Now, let $2\pi e = p/q$. Define $\mathcal E(x)=e^{2\pi i x}$ to map from $\mathbb R/\mathbb Z$, and note that $\mathcal E(x+\epsilon)=\mathcal E(x)+O(\epsilon)$. We have \begin{align*} \sin((n+p)!) &=\operatorname{Im}\mathcal E\left(\frac{(n+p)!}{2\pi}\right)\\ &=\operatorname{Im}\mathcal E\left(\frac{qe(n+p)!}{p}\right). \end{align*} We will investigate $\frac{qe(n+p)!}{p}$ "modulo $1$." We see that \begin{align*} \frac{qe(n+p)!}{p} &=q\sum_{k=0}^\infty \frac{(n+p)!}{pk!}\\ &\equiv q\sum_{k=n+1}^\infty \frac{(n+p)!}{pk!}\pmod 1\\ &=O(1/n)+q\sum_{k=n+1}^{n+p}\frac{(n+p)!}{pk!}\\ &=O(1/n)+\frac qp\left[\sum_{k=n+1}^{n+p}\frac{(n+p)!}{k!}\pmod p\right]. \end{align*} Now, \begin{align*} \sum_{k=n+1}^{n+p}\frac{(n+p)!}{k!}=\sum_{j=0}^{p-1}\frac{(n+p)!}{(n+p-j)!} &=\sum_{j=0}^{p-1}(n+p)(n+p-1)\cdots(n+p-j+1)\\ &\equiv \sum_{j=0}^{p-1}m(m-1)\cdots (m-j+1)\pmod p, \end{align*} where $m$ is the remainder when $n$ is divided by $p$. The terms with $j>m$ in this sum go to $0$, giving us $$\sum_{j=0}^m \frac{m!}{(m-j)!}=a_m.$$ Putting this together, we see that $$\sin((n+p)!)=\operatorname{Im}\mathcal E\left(\frac{qa_{n\bmod p}}p\right)+O\left(\frac 1n\right).$$ In particular, the convergence of our sum would imply, since the $O(1/n)$ terms give a convergent series when multiplied by $O(1/n)$, that $$x_N=\operatorname{Im}\sum_{n=1}^N\frac 1n\mathcal E\left(\frac{qa_{n\bmod p}}p\right)$$ should converge.
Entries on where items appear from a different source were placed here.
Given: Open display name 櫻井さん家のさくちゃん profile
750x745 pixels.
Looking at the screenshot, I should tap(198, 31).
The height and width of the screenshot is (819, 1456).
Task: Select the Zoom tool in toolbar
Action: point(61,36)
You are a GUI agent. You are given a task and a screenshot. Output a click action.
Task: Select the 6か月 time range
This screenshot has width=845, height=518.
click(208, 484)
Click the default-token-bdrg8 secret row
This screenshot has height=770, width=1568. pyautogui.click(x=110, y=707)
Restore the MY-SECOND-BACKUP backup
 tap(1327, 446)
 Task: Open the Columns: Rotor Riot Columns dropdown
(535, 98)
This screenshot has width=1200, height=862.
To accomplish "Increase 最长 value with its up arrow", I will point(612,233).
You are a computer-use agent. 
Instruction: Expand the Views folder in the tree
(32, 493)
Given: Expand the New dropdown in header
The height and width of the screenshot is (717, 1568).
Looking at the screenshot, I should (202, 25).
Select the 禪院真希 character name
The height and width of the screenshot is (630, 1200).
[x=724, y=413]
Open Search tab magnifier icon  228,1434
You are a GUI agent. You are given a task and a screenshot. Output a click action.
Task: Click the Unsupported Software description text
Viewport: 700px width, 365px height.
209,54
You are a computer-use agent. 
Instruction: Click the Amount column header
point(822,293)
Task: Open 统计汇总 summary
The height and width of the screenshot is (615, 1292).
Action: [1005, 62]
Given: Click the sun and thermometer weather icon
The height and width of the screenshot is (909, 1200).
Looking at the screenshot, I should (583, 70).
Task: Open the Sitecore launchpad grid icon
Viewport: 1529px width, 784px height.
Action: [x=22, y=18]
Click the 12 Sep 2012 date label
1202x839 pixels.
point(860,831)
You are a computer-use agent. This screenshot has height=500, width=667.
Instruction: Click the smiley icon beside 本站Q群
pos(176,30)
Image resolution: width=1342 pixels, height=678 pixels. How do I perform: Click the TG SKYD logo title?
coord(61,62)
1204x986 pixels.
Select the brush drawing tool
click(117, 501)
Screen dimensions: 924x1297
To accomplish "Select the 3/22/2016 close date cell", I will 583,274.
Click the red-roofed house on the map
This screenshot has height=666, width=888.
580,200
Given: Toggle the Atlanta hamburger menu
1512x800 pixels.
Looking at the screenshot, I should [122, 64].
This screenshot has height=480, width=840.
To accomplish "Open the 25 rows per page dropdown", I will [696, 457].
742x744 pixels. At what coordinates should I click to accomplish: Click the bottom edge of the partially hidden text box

In particular, $\{x_{pN}\}$ must converge, which implies that $$\sum_{m=0}^{p-1}\mathcal E\left(\frac{qa_m}p\right)$$ must be real (as otherwise the series diverges like the harmonic series). By Lemma 1, this implies that $$\sum_{m=0}^{p-1}a_m=0\bmod p,$$ which contradicts Lemma 2.